DO THIS: Starting with the line with "Output the [x, y]" and going on through the end of the rows, rewrite every line, the request included, and scale each answer coordinate by 2.05, rounding to whole numbers with halves going up. Leave the pictures out of your answer.

RECORDS FOR THIS TASK:
########################################
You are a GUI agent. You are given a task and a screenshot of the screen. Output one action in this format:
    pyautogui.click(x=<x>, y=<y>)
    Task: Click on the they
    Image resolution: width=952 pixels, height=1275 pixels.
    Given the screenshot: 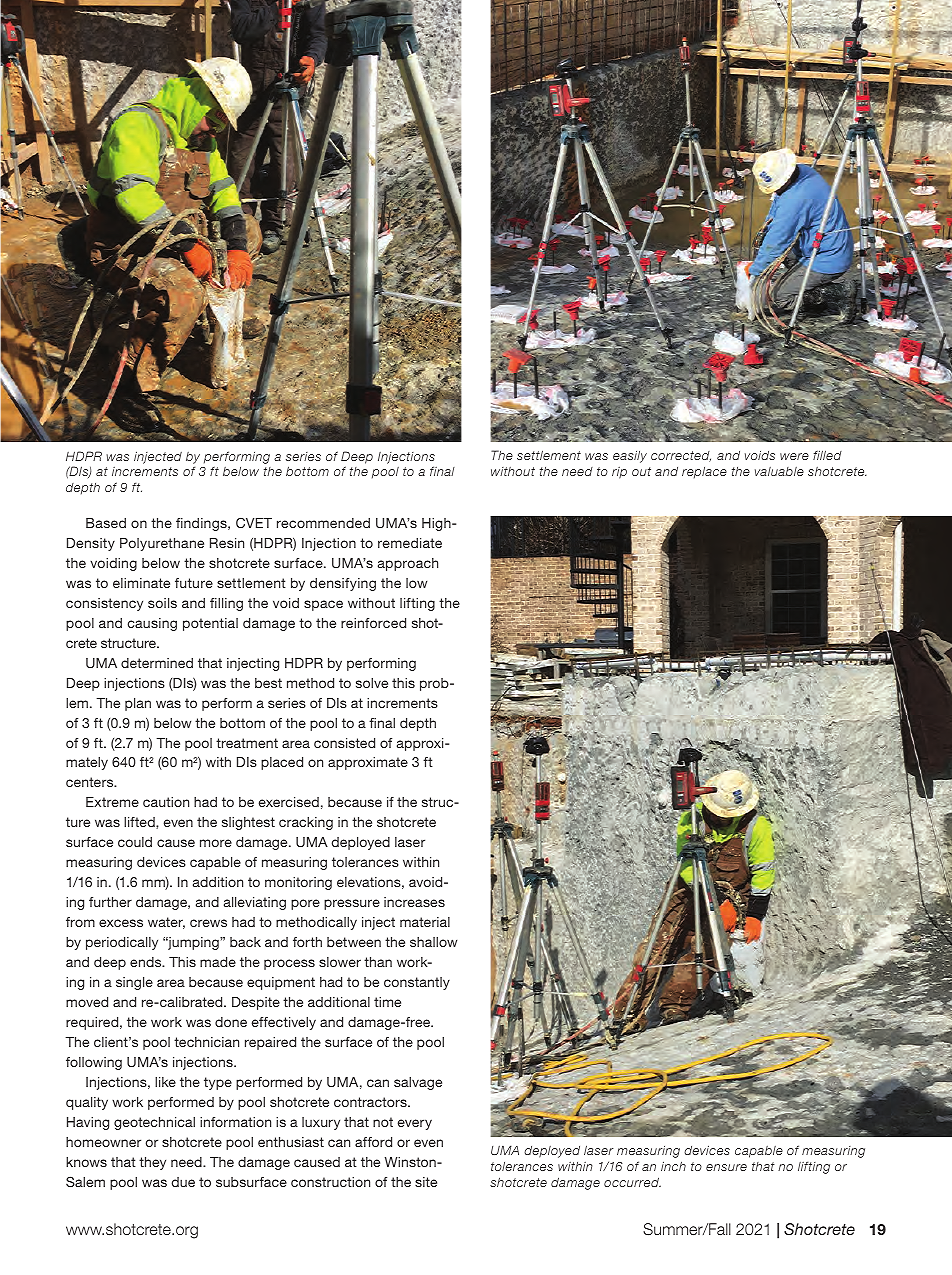 What is the action you would take?
    pyautogui.click(x=152, y=1163)
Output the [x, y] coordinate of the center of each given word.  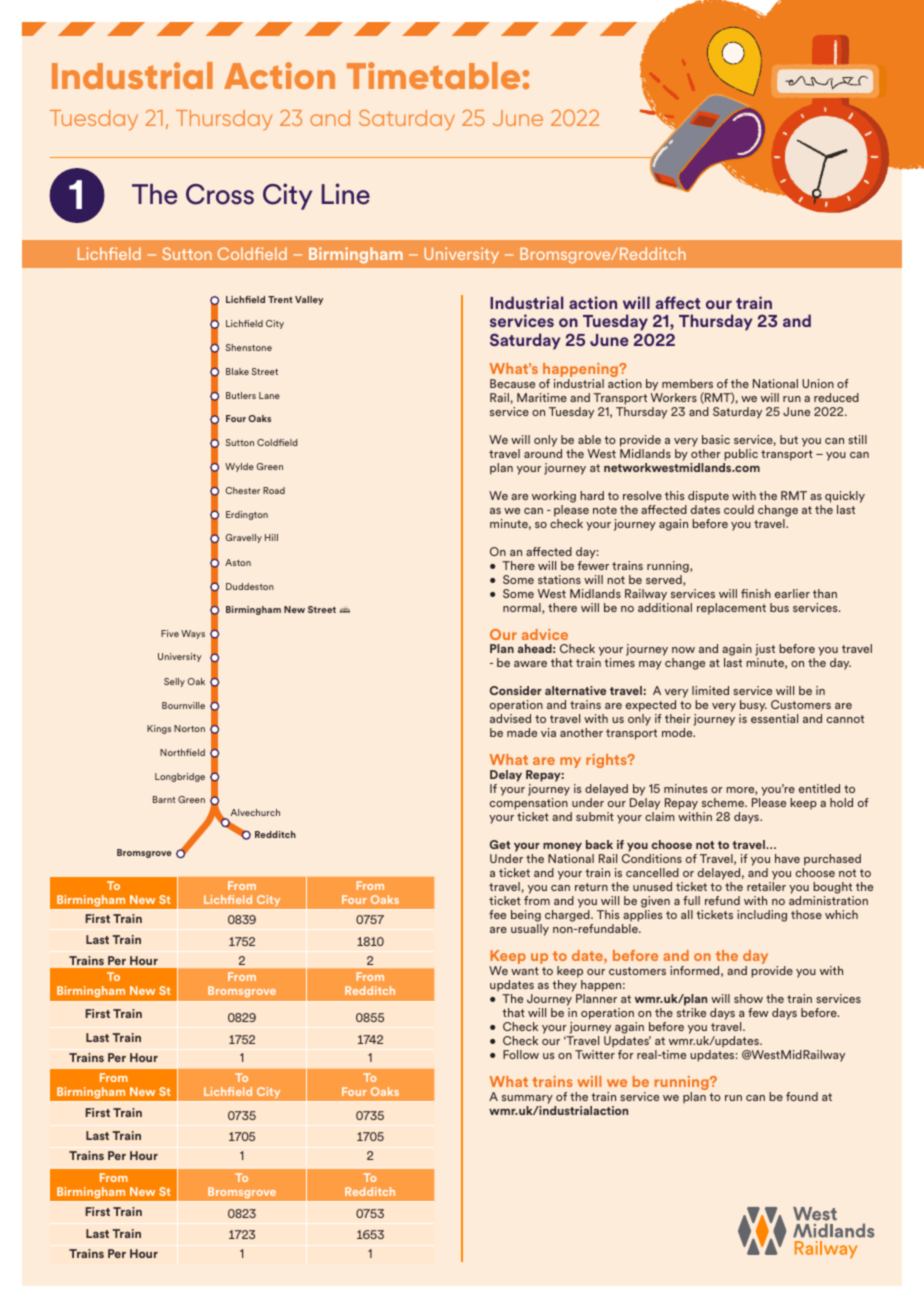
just [765, 651]
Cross [220, 194]
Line [346, 194]
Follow [521, 1054]
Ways [193, 634]
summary [527, 1099]
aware [530, 664]
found [802, 1096]
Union [818, 383]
########################################
EXPECTED OUTPUT:
Output the [x, y] coordinate of the center of each given word.  
just [1568, 1335]
Cross [451, 398]
Line [709, 398]
Follow [1068, 2161]
Ways [396, 1300]
summary [1080, 2253]
aware [1087, 1361]
found [1644, 2247]
Union [1677, 785]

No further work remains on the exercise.